**GOAL OF THE EXERCISE:** The answer must consist solely of the lines from the one containing "Task: Close the ad banner with X icon" to the end of the entries below, repeated exactly.

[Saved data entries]
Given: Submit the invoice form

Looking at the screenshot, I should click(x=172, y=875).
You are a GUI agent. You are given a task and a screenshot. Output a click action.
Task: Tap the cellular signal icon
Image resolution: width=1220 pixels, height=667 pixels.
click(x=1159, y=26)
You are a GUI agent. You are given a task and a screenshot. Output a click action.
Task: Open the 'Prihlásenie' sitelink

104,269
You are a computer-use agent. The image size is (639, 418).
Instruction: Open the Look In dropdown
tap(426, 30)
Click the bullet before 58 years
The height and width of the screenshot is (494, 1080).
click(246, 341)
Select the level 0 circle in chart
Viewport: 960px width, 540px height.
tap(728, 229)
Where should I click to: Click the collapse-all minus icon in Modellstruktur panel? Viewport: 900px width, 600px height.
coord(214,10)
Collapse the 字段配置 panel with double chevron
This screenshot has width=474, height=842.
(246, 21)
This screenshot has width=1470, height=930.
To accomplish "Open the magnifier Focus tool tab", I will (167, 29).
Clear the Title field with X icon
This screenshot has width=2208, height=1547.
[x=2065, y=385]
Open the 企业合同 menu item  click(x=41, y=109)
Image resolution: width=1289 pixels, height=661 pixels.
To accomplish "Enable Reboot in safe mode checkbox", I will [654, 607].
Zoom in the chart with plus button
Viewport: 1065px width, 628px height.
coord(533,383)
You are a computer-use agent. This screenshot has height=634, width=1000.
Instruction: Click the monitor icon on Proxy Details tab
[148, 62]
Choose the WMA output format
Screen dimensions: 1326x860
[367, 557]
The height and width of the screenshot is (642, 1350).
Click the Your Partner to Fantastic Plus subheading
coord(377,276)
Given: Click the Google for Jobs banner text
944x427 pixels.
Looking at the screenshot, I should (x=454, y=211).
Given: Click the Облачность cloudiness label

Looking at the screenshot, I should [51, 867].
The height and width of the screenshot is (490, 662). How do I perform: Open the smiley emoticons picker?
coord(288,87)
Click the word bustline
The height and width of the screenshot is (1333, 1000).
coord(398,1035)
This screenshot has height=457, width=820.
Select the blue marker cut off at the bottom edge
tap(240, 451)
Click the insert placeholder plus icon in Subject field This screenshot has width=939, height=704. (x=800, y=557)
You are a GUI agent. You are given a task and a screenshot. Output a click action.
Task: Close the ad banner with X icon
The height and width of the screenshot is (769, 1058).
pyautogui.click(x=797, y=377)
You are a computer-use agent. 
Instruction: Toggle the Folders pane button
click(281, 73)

**RESPONSE AREA:**
Task: Close the ad banner with X icon
The height and width of the screenshot is (769, 1058).
pyautogui.click(x=797, y=377)
You are a computer-use agent. 
Instruction: Toggle the Folders pane button
click(281, 73)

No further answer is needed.